● **What the exercise asks**: Recast the stretch of data below from the line containing "Toggle the Threads checkbox in CPU-Z" through the line containing "Action: click(304, 163)" as a numbered list, leaving out any blank lines.

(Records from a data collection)
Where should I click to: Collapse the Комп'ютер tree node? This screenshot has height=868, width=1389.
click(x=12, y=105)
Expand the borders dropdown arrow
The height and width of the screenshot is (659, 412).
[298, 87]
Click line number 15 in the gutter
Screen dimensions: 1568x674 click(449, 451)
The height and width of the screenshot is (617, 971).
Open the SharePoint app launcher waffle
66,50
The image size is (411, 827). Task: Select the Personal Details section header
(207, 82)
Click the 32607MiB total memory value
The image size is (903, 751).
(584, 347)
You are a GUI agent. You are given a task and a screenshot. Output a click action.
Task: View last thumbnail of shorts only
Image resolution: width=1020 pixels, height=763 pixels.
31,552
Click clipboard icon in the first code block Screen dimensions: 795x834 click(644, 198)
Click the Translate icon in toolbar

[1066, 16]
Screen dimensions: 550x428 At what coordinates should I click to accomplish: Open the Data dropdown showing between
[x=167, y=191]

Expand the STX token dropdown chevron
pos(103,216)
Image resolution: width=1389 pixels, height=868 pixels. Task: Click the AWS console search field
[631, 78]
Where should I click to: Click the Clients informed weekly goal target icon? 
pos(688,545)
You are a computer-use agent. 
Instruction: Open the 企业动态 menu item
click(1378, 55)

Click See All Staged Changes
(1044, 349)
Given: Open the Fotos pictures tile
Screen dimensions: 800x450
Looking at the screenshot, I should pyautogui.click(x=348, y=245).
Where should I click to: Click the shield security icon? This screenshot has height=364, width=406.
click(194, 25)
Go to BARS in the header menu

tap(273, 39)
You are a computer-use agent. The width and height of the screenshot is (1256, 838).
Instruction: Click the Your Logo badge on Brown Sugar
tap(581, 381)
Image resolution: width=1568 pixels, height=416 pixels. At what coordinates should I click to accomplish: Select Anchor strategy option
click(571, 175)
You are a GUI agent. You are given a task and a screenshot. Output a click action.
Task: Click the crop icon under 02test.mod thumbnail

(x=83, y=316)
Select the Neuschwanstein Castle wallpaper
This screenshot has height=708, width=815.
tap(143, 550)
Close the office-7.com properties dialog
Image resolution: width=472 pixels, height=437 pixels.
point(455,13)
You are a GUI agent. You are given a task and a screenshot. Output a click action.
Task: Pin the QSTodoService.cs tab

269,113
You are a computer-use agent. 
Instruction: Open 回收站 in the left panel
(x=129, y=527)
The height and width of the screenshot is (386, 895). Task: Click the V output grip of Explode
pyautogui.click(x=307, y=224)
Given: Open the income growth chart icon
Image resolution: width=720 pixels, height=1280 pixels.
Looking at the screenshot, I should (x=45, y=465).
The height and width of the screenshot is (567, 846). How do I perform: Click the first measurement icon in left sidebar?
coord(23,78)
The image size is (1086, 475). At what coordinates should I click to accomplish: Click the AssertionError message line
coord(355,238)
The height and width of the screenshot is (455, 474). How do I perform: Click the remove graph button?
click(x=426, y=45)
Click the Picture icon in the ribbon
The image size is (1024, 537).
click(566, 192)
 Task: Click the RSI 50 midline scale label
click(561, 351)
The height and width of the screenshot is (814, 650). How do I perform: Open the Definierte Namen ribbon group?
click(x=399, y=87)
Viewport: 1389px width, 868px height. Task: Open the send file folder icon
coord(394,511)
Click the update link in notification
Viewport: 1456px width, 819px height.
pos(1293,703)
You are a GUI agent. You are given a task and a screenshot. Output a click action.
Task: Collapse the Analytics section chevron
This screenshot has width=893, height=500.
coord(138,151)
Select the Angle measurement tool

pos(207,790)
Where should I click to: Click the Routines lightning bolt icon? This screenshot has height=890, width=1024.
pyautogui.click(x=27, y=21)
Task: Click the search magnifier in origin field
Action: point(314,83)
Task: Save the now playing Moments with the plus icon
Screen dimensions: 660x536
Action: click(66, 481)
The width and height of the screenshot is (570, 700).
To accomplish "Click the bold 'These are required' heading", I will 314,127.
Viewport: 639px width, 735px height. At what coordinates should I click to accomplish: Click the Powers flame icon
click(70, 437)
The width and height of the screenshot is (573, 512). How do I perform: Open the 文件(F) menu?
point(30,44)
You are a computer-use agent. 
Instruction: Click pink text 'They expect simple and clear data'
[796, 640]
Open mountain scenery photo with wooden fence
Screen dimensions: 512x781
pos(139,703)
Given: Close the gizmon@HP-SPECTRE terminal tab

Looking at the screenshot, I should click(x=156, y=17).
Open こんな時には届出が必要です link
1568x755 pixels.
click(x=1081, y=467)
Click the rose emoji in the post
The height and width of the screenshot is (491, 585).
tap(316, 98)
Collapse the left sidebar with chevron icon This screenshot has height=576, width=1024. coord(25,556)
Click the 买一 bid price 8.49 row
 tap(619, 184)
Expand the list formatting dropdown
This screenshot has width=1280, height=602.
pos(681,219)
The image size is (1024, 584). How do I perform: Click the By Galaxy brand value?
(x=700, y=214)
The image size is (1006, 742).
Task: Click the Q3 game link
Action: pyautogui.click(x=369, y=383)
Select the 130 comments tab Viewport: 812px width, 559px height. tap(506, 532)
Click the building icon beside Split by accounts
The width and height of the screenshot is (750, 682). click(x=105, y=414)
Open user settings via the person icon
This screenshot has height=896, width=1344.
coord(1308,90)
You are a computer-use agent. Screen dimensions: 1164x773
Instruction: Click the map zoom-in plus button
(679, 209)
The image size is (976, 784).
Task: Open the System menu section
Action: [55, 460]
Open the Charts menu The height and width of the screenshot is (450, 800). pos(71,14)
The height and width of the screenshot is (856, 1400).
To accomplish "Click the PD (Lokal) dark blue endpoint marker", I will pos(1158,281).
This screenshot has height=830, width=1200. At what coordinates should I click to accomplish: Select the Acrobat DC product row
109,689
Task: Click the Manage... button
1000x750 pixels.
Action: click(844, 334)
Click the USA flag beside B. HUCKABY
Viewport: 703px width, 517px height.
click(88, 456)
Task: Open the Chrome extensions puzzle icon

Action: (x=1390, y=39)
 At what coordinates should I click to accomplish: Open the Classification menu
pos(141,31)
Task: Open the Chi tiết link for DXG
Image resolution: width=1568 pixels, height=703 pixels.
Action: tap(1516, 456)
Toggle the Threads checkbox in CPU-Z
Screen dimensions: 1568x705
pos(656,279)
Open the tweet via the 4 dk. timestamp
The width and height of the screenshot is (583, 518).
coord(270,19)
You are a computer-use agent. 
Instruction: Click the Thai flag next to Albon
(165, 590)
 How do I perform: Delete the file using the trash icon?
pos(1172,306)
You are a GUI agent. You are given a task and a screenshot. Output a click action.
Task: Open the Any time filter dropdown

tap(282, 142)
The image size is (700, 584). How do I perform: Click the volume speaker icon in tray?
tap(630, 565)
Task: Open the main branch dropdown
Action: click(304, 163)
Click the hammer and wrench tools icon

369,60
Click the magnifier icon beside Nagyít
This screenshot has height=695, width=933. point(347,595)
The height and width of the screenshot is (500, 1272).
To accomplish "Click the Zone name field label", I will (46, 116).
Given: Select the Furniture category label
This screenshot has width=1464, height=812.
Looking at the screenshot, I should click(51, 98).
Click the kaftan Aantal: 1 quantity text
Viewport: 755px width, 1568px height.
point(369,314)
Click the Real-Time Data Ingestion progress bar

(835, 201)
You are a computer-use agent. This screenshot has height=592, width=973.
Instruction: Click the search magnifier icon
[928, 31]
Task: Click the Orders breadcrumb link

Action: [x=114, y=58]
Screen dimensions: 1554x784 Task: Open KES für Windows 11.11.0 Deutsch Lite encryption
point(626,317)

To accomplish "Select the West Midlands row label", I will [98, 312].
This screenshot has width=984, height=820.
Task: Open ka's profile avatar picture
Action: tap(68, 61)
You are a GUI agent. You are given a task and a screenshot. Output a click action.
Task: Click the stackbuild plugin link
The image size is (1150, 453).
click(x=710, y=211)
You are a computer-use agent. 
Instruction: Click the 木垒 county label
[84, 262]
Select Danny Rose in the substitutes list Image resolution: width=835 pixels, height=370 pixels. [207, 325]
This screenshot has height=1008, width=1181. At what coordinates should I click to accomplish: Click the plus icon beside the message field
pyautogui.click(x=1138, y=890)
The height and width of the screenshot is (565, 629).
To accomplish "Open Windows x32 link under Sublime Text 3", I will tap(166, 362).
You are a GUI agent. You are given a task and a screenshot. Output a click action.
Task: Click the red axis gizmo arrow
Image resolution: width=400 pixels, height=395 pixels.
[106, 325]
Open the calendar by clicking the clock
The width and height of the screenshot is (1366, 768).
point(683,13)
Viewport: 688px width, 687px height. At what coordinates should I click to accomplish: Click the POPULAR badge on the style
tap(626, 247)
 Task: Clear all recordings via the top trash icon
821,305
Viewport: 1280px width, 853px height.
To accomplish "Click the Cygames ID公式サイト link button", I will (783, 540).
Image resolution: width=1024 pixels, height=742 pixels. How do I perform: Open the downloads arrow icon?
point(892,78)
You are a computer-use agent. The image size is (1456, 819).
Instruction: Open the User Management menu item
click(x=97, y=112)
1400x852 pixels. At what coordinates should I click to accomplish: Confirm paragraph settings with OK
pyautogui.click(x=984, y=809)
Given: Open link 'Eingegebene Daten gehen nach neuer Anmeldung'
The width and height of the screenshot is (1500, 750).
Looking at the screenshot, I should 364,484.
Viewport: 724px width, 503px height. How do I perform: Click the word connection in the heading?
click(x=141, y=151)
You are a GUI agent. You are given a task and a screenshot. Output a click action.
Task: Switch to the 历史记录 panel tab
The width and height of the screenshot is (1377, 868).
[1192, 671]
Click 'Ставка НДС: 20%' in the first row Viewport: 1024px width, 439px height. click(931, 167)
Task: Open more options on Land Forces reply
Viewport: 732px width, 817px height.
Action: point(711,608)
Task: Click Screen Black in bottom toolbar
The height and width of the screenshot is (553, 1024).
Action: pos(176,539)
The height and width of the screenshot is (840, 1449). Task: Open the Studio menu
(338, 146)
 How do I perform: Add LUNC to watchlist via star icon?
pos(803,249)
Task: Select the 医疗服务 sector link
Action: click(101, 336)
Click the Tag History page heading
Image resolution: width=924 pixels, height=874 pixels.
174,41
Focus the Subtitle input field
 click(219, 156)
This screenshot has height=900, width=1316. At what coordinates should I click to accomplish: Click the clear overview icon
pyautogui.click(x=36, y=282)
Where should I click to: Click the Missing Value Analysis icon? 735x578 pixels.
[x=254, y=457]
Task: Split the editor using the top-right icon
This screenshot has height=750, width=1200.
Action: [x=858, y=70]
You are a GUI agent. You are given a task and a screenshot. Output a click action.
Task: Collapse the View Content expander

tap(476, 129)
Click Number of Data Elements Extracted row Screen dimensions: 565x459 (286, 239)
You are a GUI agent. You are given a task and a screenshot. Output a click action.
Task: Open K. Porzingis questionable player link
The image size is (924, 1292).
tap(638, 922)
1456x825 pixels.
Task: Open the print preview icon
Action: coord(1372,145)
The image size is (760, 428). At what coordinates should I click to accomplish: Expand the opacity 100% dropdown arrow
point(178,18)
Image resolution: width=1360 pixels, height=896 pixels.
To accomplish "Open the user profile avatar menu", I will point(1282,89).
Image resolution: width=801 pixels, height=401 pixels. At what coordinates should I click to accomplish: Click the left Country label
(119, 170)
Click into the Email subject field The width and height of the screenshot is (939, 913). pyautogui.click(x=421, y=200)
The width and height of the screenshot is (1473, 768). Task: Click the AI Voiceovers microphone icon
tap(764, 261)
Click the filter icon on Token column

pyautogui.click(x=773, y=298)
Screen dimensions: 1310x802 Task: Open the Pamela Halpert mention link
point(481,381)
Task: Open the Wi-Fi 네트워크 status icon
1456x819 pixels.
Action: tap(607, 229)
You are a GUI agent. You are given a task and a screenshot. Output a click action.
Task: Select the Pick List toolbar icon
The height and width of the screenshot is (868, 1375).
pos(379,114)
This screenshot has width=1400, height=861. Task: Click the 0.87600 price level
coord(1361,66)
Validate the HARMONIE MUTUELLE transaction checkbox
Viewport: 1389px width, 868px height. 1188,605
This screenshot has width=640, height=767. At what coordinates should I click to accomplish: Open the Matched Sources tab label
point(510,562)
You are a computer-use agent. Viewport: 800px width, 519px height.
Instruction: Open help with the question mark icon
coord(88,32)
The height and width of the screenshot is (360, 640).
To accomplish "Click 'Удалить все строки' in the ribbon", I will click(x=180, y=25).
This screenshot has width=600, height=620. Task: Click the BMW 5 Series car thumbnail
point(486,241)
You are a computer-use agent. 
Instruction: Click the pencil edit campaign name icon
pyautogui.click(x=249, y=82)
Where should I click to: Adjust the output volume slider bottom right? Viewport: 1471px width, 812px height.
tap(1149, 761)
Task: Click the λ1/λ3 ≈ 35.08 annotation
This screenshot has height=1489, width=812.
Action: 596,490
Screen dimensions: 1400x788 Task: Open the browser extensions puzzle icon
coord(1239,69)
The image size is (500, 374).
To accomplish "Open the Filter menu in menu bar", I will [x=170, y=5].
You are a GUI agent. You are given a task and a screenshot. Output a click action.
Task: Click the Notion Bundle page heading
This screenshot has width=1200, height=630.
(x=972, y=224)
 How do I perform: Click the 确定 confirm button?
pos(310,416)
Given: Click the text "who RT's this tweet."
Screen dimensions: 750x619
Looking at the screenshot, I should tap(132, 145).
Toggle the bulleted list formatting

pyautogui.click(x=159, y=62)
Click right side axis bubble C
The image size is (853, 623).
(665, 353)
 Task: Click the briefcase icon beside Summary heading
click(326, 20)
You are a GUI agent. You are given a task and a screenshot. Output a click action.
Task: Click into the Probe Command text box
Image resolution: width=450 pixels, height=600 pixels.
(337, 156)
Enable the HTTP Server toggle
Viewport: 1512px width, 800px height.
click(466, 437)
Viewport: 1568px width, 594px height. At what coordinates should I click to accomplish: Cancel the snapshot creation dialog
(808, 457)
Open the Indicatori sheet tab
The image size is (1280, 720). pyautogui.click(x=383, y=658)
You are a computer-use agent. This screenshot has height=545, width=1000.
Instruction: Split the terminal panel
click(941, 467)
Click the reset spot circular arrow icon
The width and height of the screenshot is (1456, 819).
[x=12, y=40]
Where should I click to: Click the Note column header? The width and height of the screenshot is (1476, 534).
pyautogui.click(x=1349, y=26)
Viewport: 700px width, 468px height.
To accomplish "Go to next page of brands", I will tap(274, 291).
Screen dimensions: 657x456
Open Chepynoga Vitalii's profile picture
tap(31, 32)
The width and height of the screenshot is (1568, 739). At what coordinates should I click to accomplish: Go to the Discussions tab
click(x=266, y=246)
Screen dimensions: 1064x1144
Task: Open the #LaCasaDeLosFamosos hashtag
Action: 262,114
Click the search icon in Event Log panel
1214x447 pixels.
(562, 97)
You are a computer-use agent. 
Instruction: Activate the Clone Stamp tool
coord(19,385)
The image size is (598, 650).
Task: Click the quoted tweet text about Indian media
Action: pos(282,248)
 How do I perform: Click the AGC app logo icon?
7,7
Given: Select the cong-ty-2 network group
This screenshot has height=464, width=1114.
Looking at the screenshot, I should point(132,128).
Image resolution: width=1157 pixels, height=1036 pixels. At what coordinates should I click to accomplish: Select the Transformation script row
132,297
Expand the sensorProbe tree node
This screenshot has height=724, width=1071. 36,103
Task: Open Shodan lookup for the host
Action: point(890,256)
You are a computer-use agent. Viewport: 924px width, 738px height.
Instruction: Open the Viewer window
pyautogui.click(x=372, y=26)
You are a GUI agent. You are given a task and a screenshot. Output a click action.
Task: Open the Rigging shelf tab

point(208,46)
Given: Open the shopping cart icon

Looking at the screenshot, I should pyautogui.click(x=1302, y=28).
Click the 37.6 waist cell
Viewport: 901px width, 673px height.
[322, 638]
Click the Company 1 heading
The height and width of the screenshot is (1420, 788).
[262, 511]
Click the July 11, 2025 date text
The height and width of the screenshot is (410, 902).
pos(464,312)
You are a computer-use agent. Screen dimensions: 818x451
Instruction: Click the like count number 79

● **The reply**:
1. Toggle the Threads checkbox in CPU-Z
2. Screen dimensions: 1568x705
3. pos(656,279)
4. Open the tweet via the 4 dk. timestamp
5. The width and height of the screenshot is (583, 518).
6. coord(270,19)
7. You are a computer-use agent. 
8. Instruction: Click the Thai flag next to Albon
9. (165, 590)
10.  How do I perform: Delete the file using the trash icon?
11. pos(1172,306)
12. You are a GUI agent. You are given a task and a screenshot. Output a click action.
13. Task: Open the Any time filter dropdown
14. tap(282, 142)
15. The image size is (700, 584). How do I perform: Click the volume speaker icon in tray?
16. tap(630, 565)
17. Task: Open the main branch dropdown
18. Action: click(304, 163)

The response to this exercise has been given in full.